Con ánimo de cerrar esta larga perorata, quisiera regresar a Mary Shelley para recalcar que si bien no creo que cumpla los requisitos necesarios para reclamar el título de Inventora de la Ciencia Ficción que le otorgó por intereses particulares un autor británico a principios de los años setenta, he de hacer notar que ni falta que le hace. «Frankenstein o el moderno Prometeo» es una obra excepcional, que partiendo del molde de la novela gótica y en el seno del movimiento romántico trasciende a ambos, alcanzando el estatus de obra universal y constituyendo, eso sí, uno de los grandes hitos de la ciencia ficción temprana (entre otros méritos que podrían adjudicársele).

frankenstein

No entraré en detalles o análisis concretos (me los reservo para una reseña específica que tal vez escriba algún día). Tan solo señalaré cómo la novela desafía el pensamiento religioso, realizando una crítica ética a la noción de una deidad creadora que abandona a su criatura, al tiempo que arrebata ese fuego generador de las manos de los dioses y lo deposita en las (indignas) manos de un mero profesor de fisiología (es decir, un científico). Sin duda, ese es el material del que está hecha la ciencia ficción.

~ por Sergio en diciembre 12, 2022.

4 respuestas to “No, Mary Shelley no inventó la ciencia ficción”

  1. Buscar progenitores a la ciencia-ficción es una tarea ociosa. Lo más preciso que sabemos es el cura que bautizó a la criatura: Hugo Gernsback, y ya.
    Eso si, resulta curioso y hasta divertido seguir el rastro histórico previo a la consolidación del género, lleno de rarezas y «cisnes negros». Incluso yéndonos muy atrás con parámetros relativamente actuales.
    El mito de Talos no tiene que ser necesariamente producto de la imaginación calenturienta de algún griego aburrido: el mecanismo de Anticitera, además de otros muchos indicios literarios, demuestra que en la Grecia clásica se tenía un dominio bastante notable de la mecánica de precisión (para la época), así que resulta plausible que el griego aburrido lo que hizo fue, sencillamente, imaginar esos mecanismos moviendo seres artificiales, ergo, ¡ciencia-ficción!
    De lo que no cabe duda es que la tecnología del mecanismo de Anticitera es producto de una larga evolución que el óxido ha destruido, y no es imposible que el abuelo aburrido de nuestro griego imaginara esos primitivos mecanismos moviendo autómatas más primitivos aún.

    • Buscar progenitores tal vez sí, pero acotarla debería constituir la primera labor de cualquiera que aspire a estudiarla.

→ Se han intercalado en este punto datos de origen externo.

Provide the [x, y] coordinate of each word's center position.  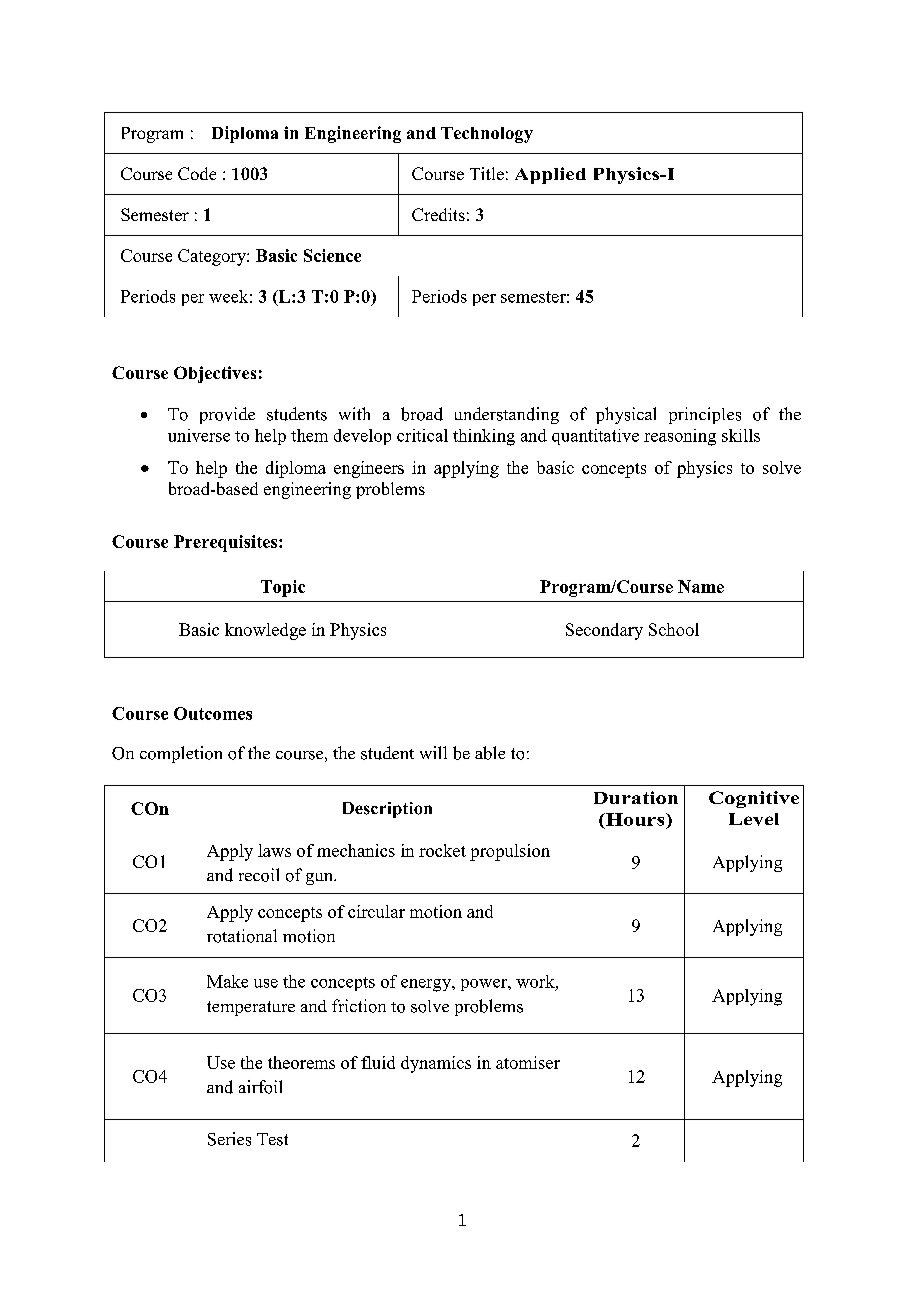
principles [705, 415]
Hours [635, 819]
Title [487, 173]
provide [227, 415]
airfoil [260, 1087]
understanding [507, 415]
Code [197, 173]
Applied [550, 175]
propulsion [510, 852]
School [674, 629]
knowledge [265, 631]
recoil [259, 875]
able [490, 753]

El gran problema, por supuesto, consiste en definir primero qué es ciencia ficción (o incluso qué es la ciencia). Desde luego, el mundo griego quedó terriblemente cerca de desarrollar una ciencia equiparable a la del mundo moderno y en muchos casos obtuvo logros que no se replicarían hasta siglos después (y, como comento en el artículo, en la cultura árabe existieron precursores del método científico tan temprano como en el siglo XI).

      Mi propuesta de acotación, sin embargo, parte de la premisa de que es necesario el andamiaje filosófico que proporciona el método científico para poder transmutar esos conocimientos en especulación y, por ende, crear un nuevo tipo de ficción. En otras palabras, más que fijarme en los elementos (robots, científicos, viajes extraordinarios…), me centro en la existencia de unas reglas de trasformación que permitan al escritor (y luego a los lectores) pasar de la R (Realidad) a la P (Proyección), por un camino unívoco y replicable… y pienso que esto solo fue posible (y no para todo el mundo) a partir de la difusion de las ideas de Francis Bacon y René Descartes (aunque, por supuesto, luego llevó siglos refinar el método y desarrollar en paralelo este tipo particular de literatura asociada).

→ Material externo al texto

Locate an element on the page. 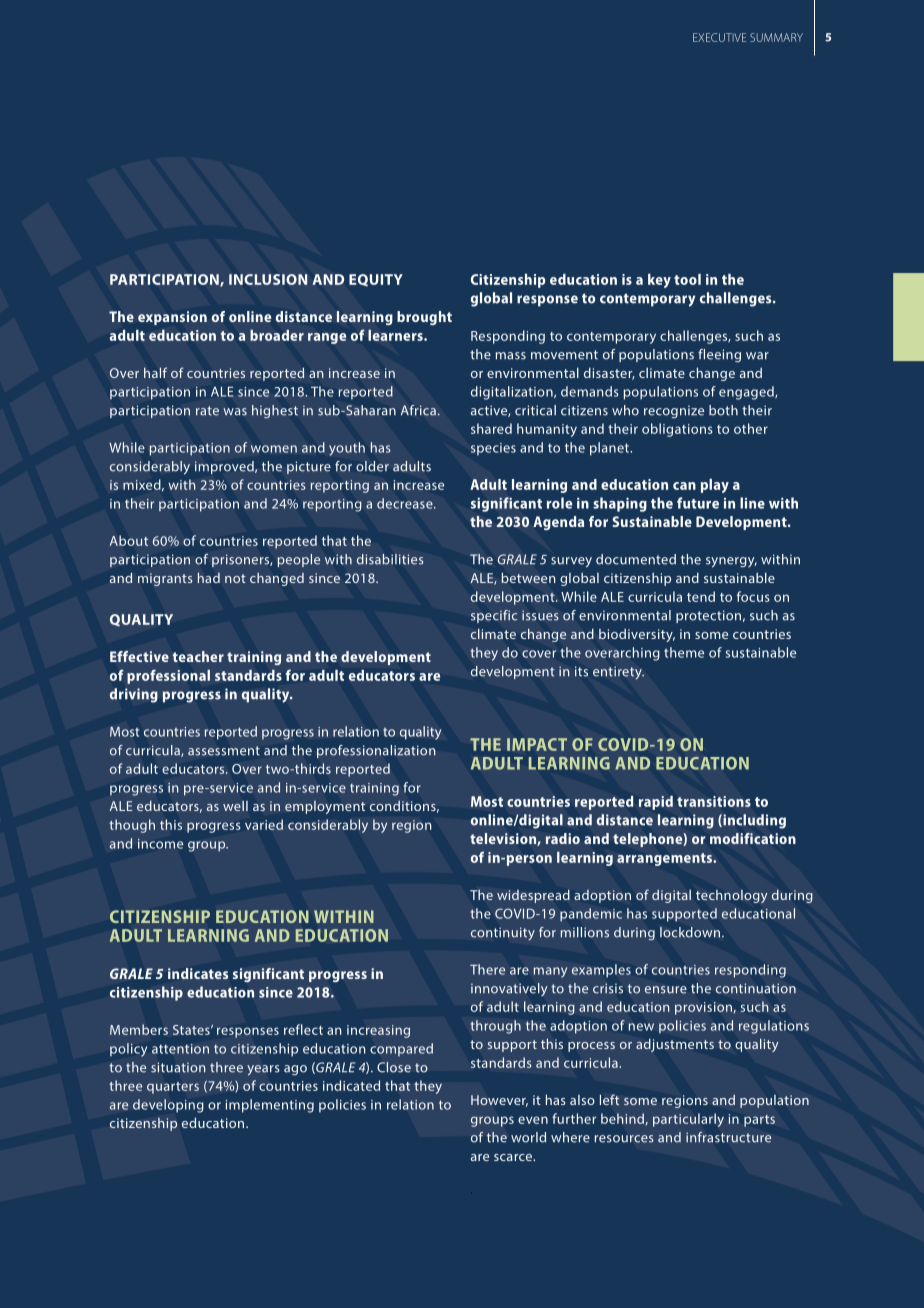 The image size is (924, 1308). transitions is located at coordinates (714, 801).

  2. Un artículo muy interesante. Coincido con que la imagen científica de Frankenstein se ha visto potenciada por las adaptaciones posteriores, en particular por toda la parafernalia que se ha añadido en torno a la electricidad, como el uso de rayo para (re)activar la vida. Para mí siempre ha sido más una novela filosófica que científica y, personalmente, creo que para Shelley el aspecto científico era más estético que determinante (como probaría el que la criatura tuviera un tamaño superior a un humano (?)).

    Sin embargo, estoy muy de acuerdo en que hay aspectos de filosofía natural que justifican su inclusión dentro del género, sea como antecedente, sea como obra emparentada o como obra de ciencia ficción propiamente dicha. Supongo que todo depende de cómo decidamos acotar el terreno, lo que no es una cuestión baladí (y sí interesante, en eso coincido contigo).

    También coincido en que hay obras anteriores que por su enfoque y la intencionalidad del autor podrían reclamar el título de pilar fundacional del género con más méritos, pero supongo que en estos temas influyen más cuestiones sociopolíticas y antropológicas.

    Me ha picado la curiosidad con lo de los cuentos de «Las mil y una noches» que podrían considerarse de ciencia ficción. ¿Cuáles serían?

    • Con respecto a «Frankenstein», personalmente creo que su inclusión (muy merecida) en el género de la ciencia ficción se debería a su exploración temprana de un tema que cada vez es más prevalente, el de la inteligencia artificial (y la responsabilidad moral del creador con respecto a su obra). Eso sí, cabe aclarar que es algo accidental, porque a Shelley lo que le interesaba era abordar filosóficamente la relación entre Dios y el hombre, otorgándole a este último capacidades divinas.

      En cuanto a las «Mil y una noches», me temo que es una cuestión que aún tengo que estudiar de primera mano, pero por referencias se mencionan a menudo cuentos como el de «La ciudad de latón» (antiguas ruinas de avanzadas civilizaciones pretéritas, autómatas y otras maravillas más tecnológicas que mágicas) o «El caballo de ébano» (en la que el susodicho es un caballo mecánico, que se maneja mediante llaves y es capaz de volar).

      Otros cuentos, al parecer, tratan sobre utopías submarinas, fenómenos magnéticos e incluso viajes interplanetarios (aunque ignoro si hay ahí algo de astronomía, que sabiendo lo diestros que eran los árabes en esa disciplina no sería de extrañar, o simplemente cabría interpretarlo como un viaje maravilloso exagerado en la línea de Luciano de Samósata).